One potential limitation of this study is that the results are generalizable only to patients with MS who are primarily female with a relapsing-remitting disease course. Another possible limitation is that participants had little to no experience with CPET. If an individual is unfamiliar with CPET or the specific testing modality then they may not be accustomed to exerting themselves maximally or could have a lower efficiency of movement. In addition, we used a single exercise modality (i.e. recumbent stepper) and protocol for the CPET, limiting direct comparisons with other research. A further potential limitation is the approximately equal distribution of MS disability groups, which might not be representative of the MS population. In addition, we did not control for medication or smoking, which could alter CPET and OUES variables.

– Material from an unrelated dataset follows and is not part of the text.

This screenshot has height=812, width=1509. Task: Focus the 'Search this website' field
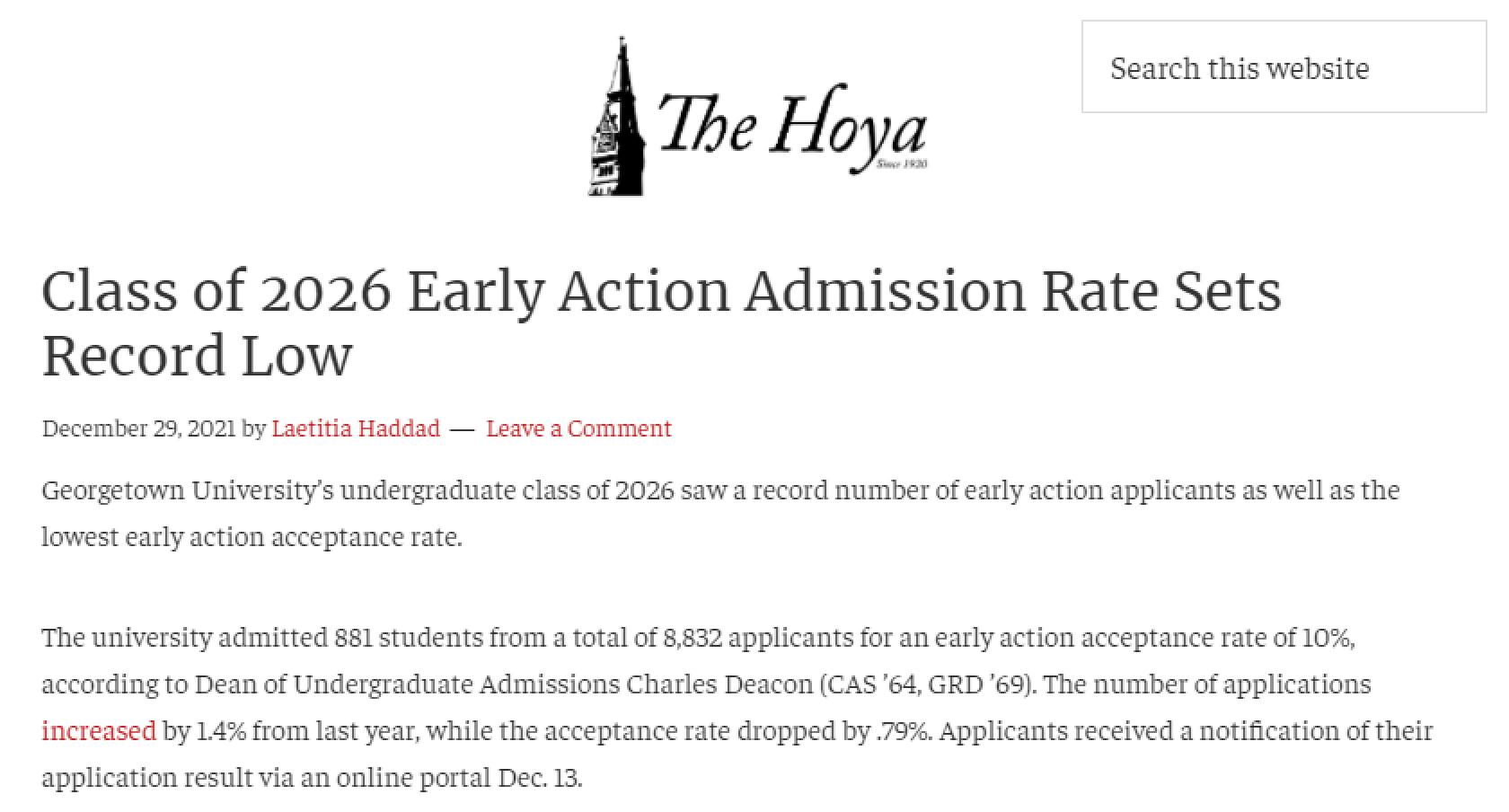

This study determined that the OUES is flatter (i.e. lower) in persons with MS compared with non-MS controls and decreases as a function of increasing disability using a recumbent stepper. These findings are not surprising and are probably related to inactivity-induced deconditioning and the pathophysiology of MS, which impacts the cardiovascular, respiratory, and musculoskeletal systems, all of which contribute to the OUES. The OUES was significantly associated with other CPET variables, including VO2peak and WRpeak, and strong correlations were observed between the OUES and the OUES50 and OUES75. In addition, good agreement between the OUES and the OUES50 and OUES75 were observed. Since the OUES can be determined from submaximal exercise, it represents a promising alternative as an expression of CRF across the disability spectrum in MS. This has important implications for the evaluation and monitoring of CRF in persons with MS.
This study was supported, in part, by the National Multiple Sclerosis Society [IL 0003].
The authors declare no conflicts of interest.